**STATED EXERCISE:**
Can you rewrite the listing below as a JSON list of strings, one string per line, covering the lines between the one holding "The image size is (370, 210)." and the one holding "Instruction: Open Asset Map in sidebar", inclusive, with blank lines dropped and the pictures left out?

**SOURCE RECORDS:**
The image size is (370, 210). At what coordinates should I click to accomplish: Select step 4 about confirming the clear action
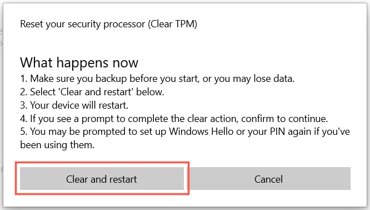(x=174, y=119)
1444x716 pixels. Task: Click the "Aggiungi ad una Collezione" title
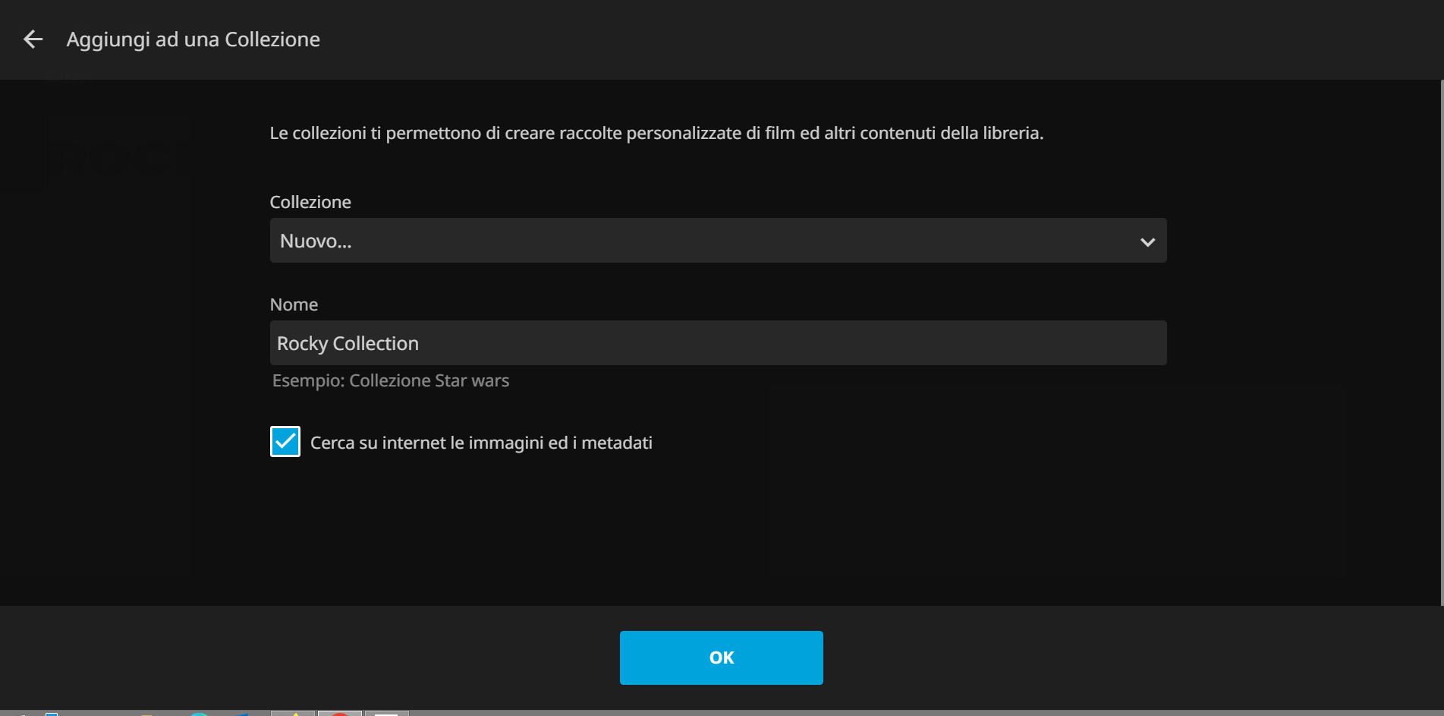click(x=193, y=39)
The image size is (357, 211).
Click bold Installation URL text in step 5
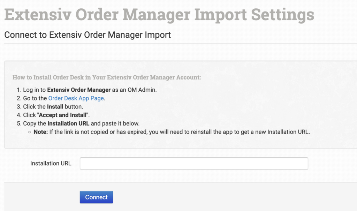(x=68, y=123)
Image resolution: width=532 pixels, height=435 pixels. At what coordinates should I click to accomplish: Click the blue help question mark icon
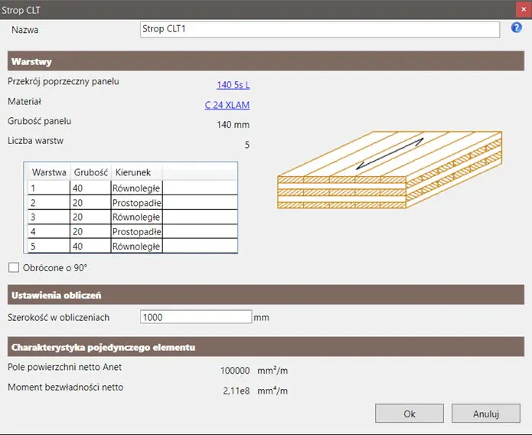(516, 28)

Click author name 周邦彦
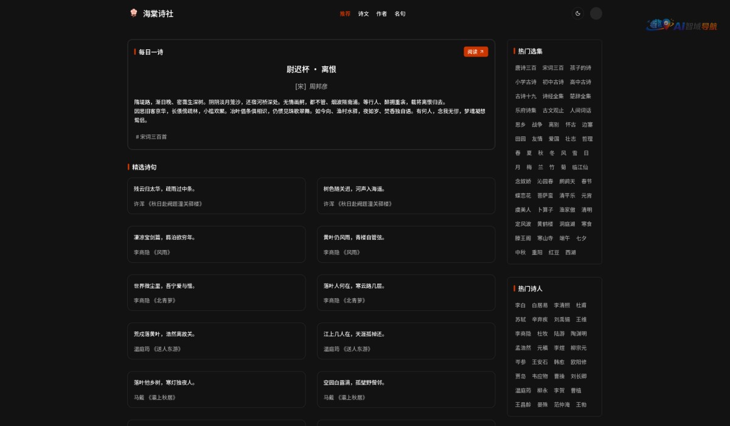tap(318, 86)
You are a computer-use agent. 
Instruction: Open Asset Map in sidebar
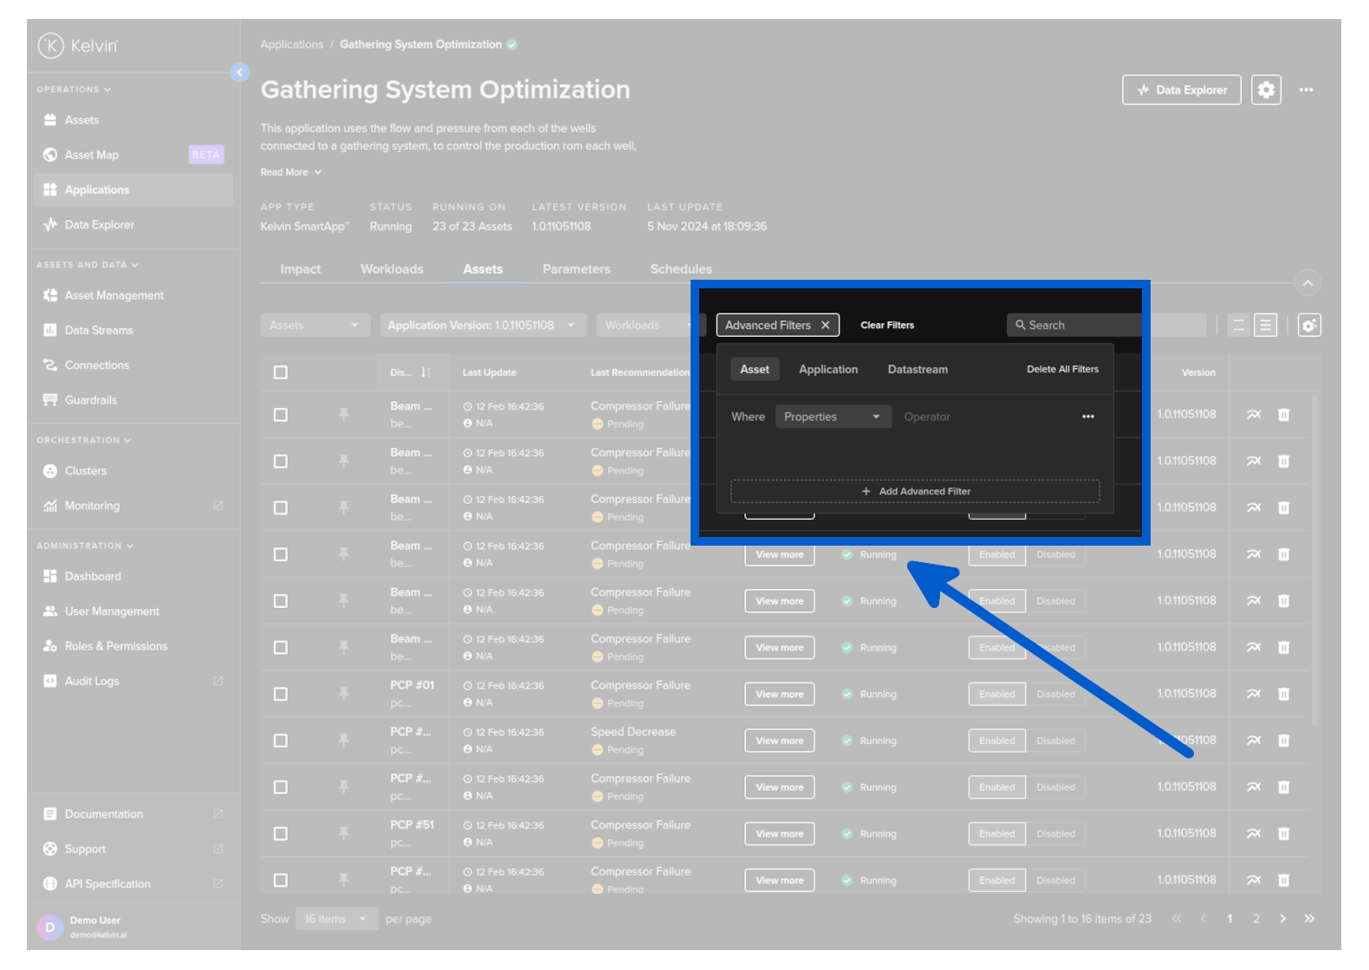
* * *
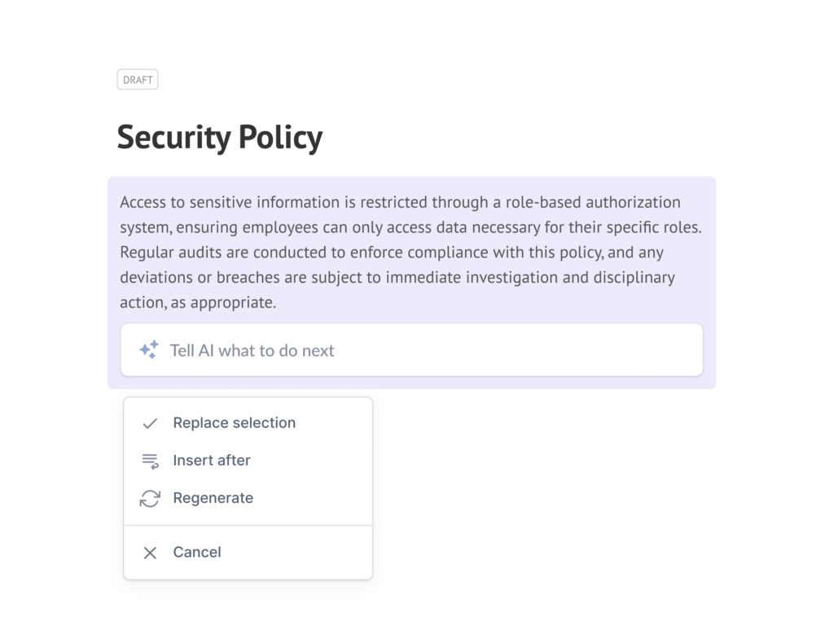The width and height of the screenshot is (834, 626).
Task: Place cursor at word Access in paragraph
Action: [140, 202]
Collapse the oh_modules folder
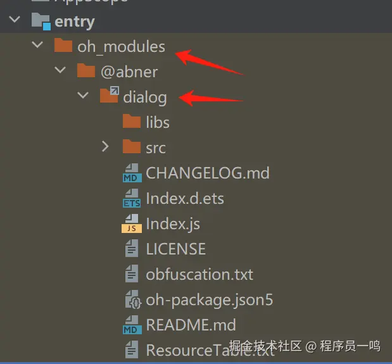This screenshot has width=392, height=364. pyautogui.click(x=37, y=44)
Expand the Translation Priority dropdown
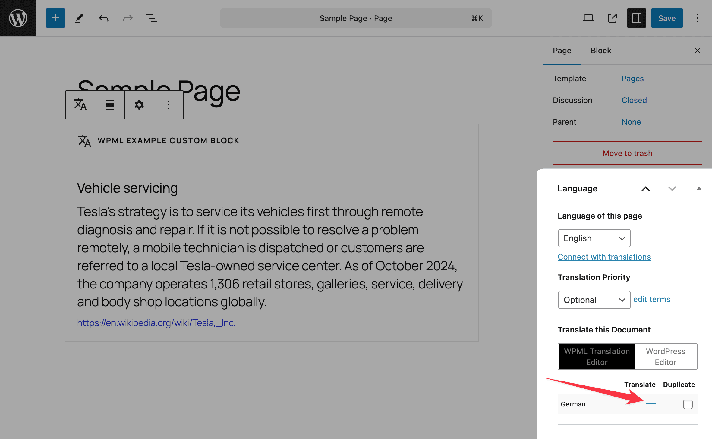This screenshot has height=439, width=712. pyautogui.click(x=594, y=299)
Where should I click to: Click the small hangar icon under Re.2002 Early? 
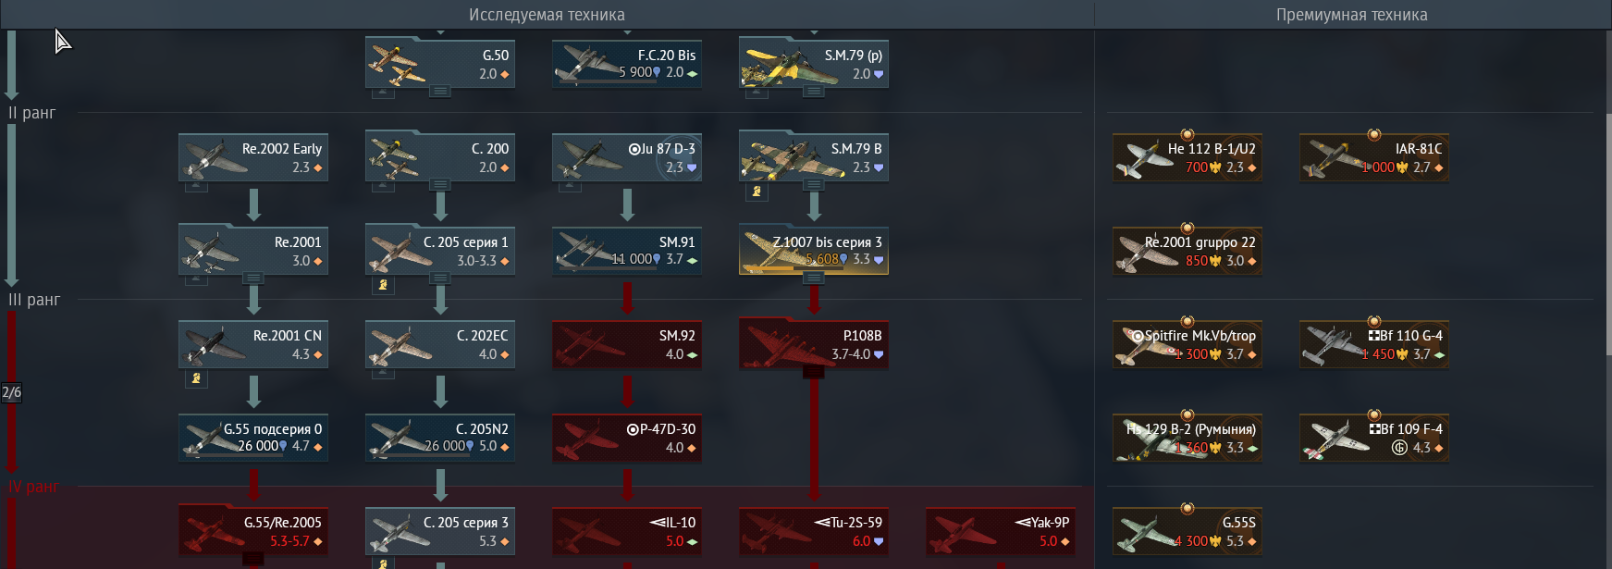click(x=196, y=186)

**EXERCISE RESPONSE:**
[
  "The image size is (370, 210). At what coordinates should I click to accomplish: Select step 4 about confirming the clear action",
  "(x=174, y=119)",
  "1444x716 pixels. Task: Click the \"Aggiungi ad una Collezione\" title",
  "click(x=193, y=39)",
  "The image size is (357, 211).",
  "Click bold Installation URL text in step 5",
  "(x=68, y=123)",
  "Image resolution: width=532 pixels, height=435 pixels. At what coordinates should I click to accomplish: Click the blue help question mark icon",
  "(516, 28)",
  "Click author name 周邦彦",
  "tap(318, 86)",
  "You are a computer-use agent. ",
  "Instruction: Open Asset Map in sidebar"
]